Project Number: 5428-32000-015-00
Project Type: Appropriated

Start Date: Feb 11, 2008
End Date: Feb 10, 2013

Objective:
Objective I: Develop diagnostic techniques and biomarkers to better identify animals poisoned by pyrrolizidine alkaloids (PA's) and their subsequent metabolites. Objective II: Determine pyrrole toxzicity and carcinogenicity and compare pyrrole toxicity with that of PA and PA-N-oxides. Characterize the risk to fetuses and neonates that are exposed by maternal PA ingestion. 2.1 Determine pyrrole toxicity and carcinogenicity. 2.2 Characterize transplacental and transmammary toxicity of various PA's. Objective III: Describe the gross,histological and ultrastructural lesions of Rayless goldenrod (Isocoma plurifora or Haplopappus heterophyllus) and white snakeroot (Eupatorium rugosum) intoxication and determine the effect on fetal and neonatal development. Objective IV: Describe the clinical, morphological, and molecular alterations of certain hepatotoxic and neurotoxic plant-induced toxicosis in animals.

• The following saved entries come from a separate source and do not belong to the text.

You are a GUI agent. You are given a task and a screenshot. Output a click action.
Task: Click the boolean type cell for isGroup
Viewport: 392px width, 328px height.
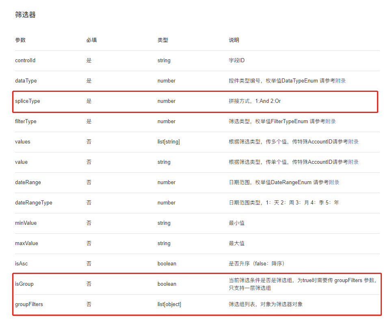(167, 284)
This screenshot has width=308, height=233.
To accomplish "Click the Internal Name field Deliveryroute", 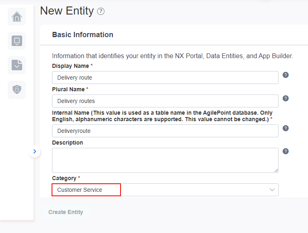I will [165, 131].
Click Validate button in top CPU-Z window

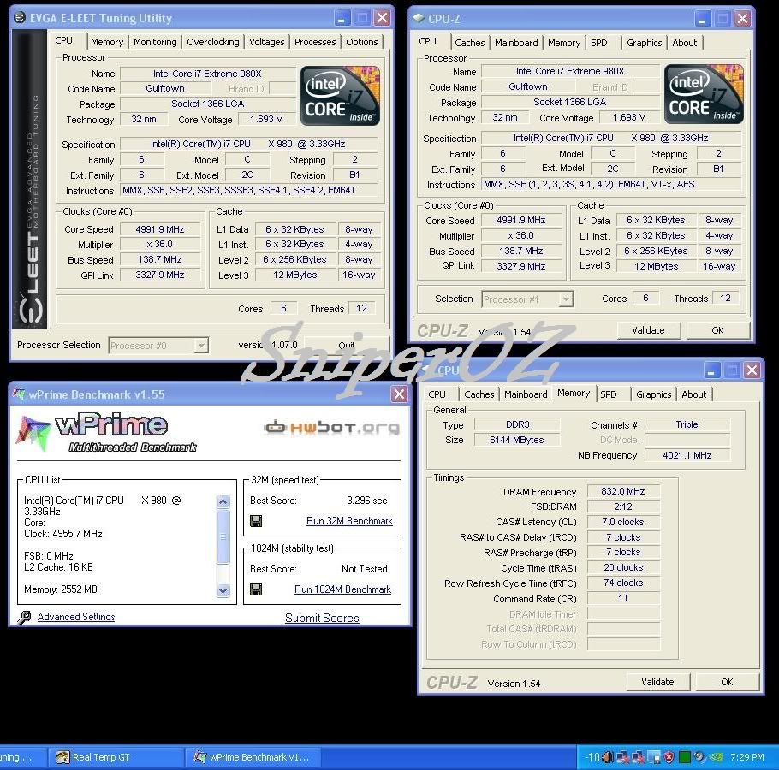click(x=648, y=330)
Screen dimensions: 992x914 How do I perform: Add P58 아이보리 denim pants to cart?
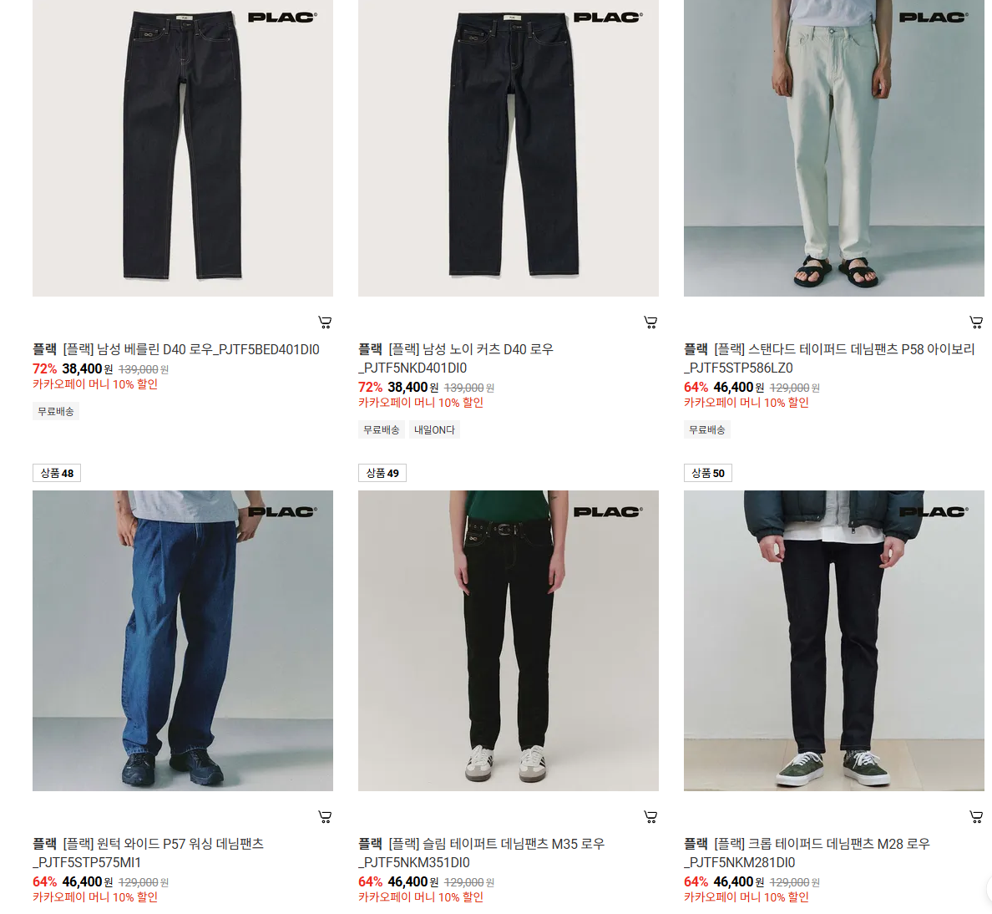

Develop better techniques to monitor chlorophyll and phylloerythrin metabolism and correlate them with photosensitivity in livestock.

Approach:
Pyrrolizidine alkaloid (PA) metabolites (pyrrole) adducts such as pyrrole-thiamidine, pyrrole-guanine, pyrrole-methionine or pyrrole-glutathione will be linked to an immunogenic proteins and used as the immunogens to generate pyrrole specific antibodies. These same pyrrole-specific antibodies will be used to develop immunohistochemistry, ultrastructural immunochemistry and ELISA diagnostic techniques. Cellular kinetic will be documented and described. Additional biomarkers of poisoning will be developed using proteomic and genomic techniques. Tissue bound pyrroles or adducts that are likely to contaminate animal products, will be tested in mouse models for toxicity and carcinogenicity. The molecular events of hepatic carcinogenesis including altered expression or activation of various oncogenes, tumor suppressor genes and cell proliferation mediators will be evaluated. Similar sensitive mouse models will be used to test the fetal and neonatal effects of individual PA-toxicity. PA¿s likely to cross the placenta or to be excreted in milk will be identified and the risk of such poisoning described. The toxicity of specific PA¿s will be compared with PA chemical structure to identify those functional groups that are likely to lead to transplacental and transmammary transfer and poisoning. As rodent placentation is unique, these results (transmammary and transplacental PA transfer) will be verified in livestock. Rayless goldenrod and white snakeroot poisoning will be characterized by exposing horses to varying plant doses. The clinical, physiologic and pathologic response to poisoning will be monitored daily using clinical evaluations, exercise tolerance via treadmill evaluation of physical strength and endurance, electrocardiograms, echocardiography, hematology and serum biochemistry. The progression and lesions of poisoning will be described using biopsy, post mortem examination, histologic and ultrastructural evaluations. A dose response study using pregnant mares will be used to characterize fetal and neonatal poisoning and to identify which lesions are reversible. Photosensitization will be studied using clinical surveys. Clinical findings, histologic changes and hepatic function data will be collected, characterized and correlated with the serum and dermal phylloerythrin concentrations. Risk models of feed-related photosensitivity will be developed to predict susceptible populations and risk.